Treatment of hepatocellular carcinoma maybe directed towards a cure, or focused towards palliation (the relief of symptoms and prolongation of life). When the tumor is small (less than 5 cm), limited to one lobe of the liver, without evidence of invasion of the liver vasculature and in a well preserved liver function, surgical resection offers a chance of cure. If the tumor is larger or involves more than one lobe of the liver such that it cannot be removed, liver transplantation maybe an option. However, the result of liver transplantation is more promising ( recurrence-free survival rates of 83 to 92 percent in 3-4 years) for tumors that are 5 or less than 5 cm in diameter with no involvement of the blood vessels of the liver and no spread to surrounding lymph nodes, lungs, abdominal organs, or bone. Achievement of this result is contingent upon a short waiting time between the diagnosis of the hepatocellular cancer and the actual performance of the transplant, and, as a result, the listing criteria for liver transplantation have been modified to give priority to patients with known or suspected hepatocellular carcinoma.

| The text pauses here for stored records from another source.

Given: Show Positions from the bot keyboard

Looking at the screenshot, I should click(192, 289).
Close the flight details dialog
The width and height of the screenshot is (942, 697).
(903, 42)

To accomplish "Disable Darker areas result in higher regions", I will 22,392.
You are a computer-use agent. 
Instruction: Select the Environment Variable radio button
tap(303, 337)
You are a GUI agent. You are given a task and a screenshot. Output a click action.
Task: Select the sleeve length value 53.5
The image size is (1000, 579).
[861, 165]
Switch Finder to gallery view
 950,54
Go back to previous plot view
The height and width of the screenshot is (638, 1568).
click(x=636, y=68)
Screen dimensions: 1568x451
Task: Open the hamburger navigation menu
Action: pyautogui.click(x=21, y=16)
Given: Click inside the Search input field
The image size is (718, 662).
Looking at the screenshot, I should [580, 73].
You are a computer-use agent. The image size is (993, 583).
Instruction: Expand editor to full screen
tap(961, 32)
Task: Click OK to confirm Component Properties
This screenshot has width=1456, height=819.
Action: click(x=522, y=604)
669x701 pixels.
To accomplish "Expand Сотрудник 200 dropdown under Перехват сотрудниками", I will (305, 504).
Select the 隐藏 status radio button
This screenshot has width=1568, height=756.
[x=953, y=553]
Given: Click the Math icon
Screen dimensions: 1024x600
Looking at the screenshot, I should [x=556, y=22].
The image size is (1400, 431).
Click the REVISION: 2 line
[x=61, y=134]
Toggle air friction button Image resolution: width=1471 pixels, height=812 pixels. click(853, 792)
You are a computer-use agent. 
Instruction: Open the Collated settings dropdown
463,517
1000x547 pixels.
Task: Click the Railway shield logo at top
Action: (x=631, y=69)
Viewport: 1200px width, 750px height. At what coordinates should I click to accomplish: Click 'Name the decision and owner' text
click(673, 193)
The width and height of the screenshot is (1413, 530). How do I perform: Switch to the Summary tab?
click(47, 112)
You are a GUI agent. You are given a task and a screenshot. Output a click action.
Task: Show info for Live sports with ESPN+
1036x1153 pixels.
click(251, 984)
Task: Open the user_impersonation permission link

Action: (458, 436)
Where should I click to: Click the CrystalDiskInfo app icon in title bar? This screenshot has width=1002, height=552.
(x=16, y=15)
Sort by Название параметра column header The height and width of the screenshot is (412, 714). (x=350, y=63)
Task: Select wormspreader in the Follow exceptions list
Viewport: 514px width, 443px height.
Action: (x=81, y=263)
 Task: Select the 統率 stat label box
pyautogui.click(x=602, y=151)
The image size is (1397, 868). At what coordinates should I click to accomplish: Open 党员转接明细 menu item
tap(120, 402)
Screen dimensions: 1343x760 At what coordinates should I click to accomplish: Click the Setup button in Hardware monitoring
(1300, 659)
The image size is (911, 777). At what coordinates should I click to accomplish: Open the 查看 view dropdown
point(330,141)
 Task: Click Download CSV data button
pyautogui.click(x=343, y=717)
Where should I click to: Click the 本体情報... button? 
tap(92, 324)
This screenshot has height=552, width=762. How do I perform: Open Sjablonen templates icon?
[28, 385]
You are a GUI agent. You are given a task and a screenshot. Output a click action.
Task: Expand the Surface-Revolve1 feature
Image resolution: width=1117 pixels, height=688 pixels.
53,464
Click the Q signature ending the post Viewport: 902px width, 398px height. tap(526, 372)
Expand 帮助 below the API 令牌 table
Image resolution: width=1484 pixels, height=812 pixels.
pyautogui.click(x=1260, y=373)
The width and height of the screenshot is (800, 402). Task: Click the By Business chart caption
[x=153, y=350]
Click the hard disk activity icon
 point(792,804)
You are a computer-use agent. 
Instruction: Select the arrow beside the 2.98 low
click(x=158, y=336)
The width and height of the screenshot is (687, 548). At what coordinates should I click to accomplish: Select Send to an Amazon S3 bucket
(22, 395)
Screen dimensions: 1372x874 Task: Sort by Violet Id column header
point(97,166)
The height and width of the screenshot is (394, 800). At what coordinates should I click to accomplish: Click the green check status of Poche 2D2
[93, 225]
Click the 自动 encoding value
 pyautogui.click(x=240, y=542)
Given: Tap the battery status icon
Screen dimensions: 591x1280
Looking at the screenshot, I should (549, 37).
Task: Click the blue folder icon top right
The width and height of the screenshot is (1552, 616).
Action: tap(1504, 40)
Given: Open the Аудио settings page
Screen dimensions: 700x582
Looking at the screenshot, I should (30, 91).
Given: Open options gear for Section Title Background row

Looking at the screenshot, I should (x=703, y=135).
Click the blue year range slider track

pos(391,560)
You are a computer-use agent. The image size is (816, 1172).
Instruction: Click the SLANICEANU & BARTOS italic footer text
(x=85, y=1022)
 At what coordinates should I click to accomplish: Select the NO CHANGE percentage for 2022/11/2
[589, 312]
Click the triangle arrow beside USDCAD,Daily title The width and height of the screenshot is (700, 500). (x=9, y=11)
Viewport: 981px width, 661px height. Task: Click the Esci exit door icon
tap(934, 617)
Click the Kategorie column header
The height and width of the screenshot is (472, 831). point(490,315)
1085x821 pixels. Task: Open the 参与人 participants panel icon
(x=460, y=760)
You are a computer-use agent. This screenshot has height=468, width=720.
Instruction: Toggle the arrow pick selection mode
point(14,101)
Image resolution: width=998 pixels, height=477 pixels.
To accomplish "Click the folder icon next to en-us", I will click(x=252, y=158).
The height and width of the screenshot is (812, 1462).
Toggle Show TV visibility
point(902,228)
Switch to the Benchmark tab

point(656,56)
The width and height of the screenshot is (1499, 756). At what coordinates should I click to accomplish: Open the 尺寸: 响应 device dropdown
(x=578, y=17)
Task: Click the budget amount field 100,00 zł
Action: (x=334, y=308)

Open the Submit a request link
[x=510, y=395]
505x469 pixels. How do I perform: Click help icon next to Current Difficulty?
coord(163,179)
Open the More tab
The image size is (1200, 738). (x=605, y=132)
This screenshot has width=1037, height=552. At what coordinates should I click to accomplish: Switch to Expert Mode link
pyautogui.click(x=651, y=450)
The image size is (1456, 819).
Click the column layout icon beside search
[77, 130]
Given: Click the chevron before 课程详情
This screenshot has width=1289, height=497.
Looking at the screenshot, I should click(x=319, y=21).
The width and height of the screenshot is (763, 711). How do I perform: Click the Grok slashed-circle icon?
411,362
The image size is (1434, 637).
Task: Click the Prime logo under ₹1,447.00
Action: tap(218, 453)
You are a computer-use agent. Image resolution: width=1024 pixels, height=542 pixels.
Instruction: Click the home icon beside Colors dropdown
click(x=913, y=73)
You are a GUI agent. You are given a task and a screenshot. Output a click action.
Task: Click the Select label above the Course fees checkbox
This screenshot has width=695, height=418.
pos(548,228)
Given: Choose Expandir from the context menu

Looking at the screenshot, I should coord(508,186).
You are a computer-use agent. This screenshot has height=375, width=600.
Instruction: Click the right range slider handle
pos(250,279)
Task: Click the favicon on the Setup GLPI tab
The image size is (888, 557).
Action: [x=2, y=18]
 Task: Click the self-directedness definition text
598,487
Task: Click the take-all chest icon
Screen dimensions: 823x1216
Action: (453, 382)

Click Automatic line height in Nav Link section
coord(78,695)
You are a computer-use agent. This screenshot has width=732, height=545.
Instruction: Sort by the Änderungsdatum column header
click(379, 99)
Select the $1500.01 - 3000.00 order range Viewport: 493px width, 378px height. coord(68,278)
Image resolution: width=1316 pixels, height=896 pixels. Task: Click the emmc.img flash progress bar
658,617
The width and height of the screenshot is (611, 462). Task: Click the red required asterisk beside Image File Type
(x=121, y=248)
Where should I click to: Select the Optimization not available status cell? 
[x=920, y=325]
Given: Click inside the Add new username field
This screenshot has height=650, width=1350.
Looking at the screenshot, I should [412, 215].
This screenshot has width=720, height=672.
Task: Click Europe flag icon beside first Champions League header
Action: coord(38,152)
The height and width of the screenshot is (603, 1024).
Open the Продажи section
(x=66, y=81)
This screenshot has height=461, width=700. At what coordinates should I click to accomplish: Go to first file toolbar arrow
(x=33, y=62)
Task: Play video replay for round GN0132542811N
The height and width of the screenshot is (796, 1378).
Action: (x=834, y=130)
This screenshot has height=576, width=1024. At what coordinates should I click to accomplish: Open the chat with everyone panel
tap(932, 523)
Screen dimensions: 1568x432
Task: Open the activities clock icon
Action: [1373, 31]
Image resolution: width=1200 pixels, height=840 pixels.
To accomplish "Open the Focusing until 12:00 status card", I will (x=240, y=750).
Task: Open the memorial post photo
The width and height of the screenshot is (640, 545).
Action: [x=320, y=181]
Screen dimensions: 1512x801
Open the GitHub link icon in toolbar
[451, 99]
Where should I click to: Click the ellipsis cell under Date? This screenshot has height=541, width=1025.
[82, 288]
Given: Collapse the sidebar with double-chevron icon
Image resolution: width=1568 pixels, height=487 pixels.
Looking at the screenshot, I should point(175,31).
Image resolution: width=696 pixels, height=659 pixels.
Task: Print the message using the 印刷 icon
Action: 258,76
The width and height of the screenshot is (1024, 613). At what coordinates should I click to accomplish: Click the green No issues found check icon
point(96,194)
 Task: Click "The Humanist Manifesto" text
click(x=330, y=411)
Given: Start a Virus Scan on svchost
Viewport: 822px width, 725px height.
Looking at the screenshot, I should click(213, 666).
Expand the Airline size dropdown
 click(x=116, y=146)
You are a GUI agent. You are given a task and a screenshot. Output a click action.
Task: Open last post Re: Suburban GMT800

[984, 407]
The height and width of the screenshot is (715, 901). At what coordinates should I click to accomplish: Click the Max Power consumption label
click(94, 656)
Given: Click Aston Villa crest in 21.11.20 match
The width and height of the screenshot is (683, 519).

There are a number of other therapies that offer good palliation to localized (liver only) hepatocellular carcinoma, such as radiofrequency ablation (RFA) whereby a needle electrode is advanced into the tumor under ultrasound guidance and then attached to a radiofrequency generator and treatment is performed. Another modality is percutaneous ethanol injection (PEl) which is a low cost, minimally invasive and widely acceptable procedure. Transarterial embolization maybe combined with PEI. It involves the injection of a chemotherapeutic agent into the hepatic artery from which the tumor gets the majority of its blood supply. Chemotherapy has not been used routinely for patients with advanced hepatocellular carcinoma; however, there are ongoing studies using single agents and combination chemotherapy. All of these methods have their particu1ar indications, contraindications and complications. Treatment options are dictated by the extent and stage of the tumor and functional reserve of the liver.
Hepatocellular carcinoma is an aggressive tumor and may be at an advanced stage when detected. The median survival following diagnosis is approximately 6 to 20 months.